_Source data:_
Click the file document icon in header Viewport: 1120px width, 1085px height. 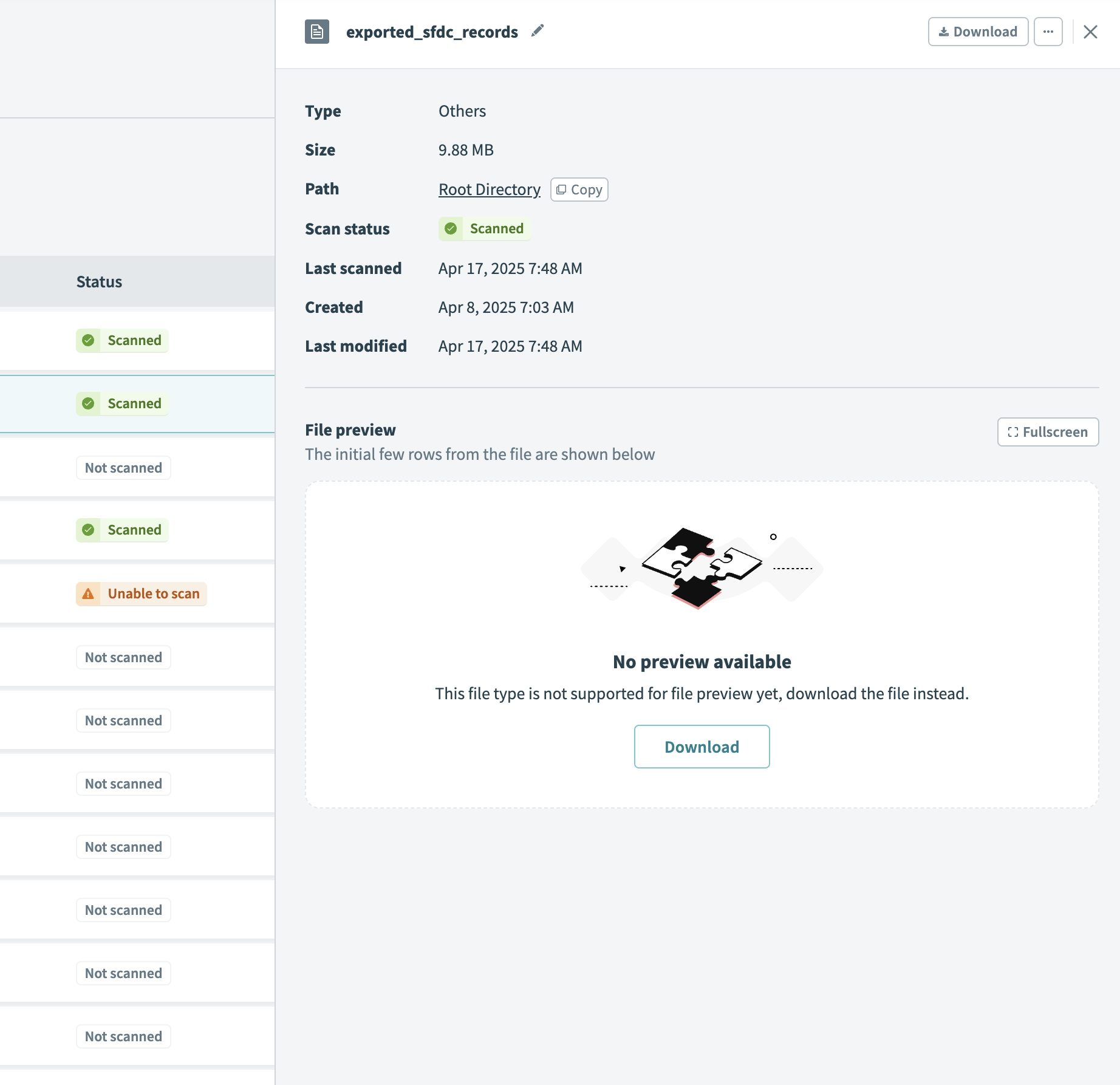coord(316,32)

==

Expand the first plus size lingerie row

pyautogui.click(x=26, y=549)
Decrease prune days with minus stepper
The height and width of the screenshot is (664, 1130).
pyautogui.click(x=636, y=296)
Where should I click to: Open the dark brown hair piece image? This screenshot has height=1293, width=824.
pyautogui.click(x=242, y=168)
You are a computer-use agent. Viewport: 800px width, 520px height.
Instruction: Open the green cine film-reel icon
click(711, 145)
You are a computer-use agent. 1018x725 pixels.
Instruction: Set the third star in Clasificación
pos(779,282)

_Assignment:_ Across the records, how many lines carry the word "agent"? The answer should be a number alone.

_Answer to this problem:_ 2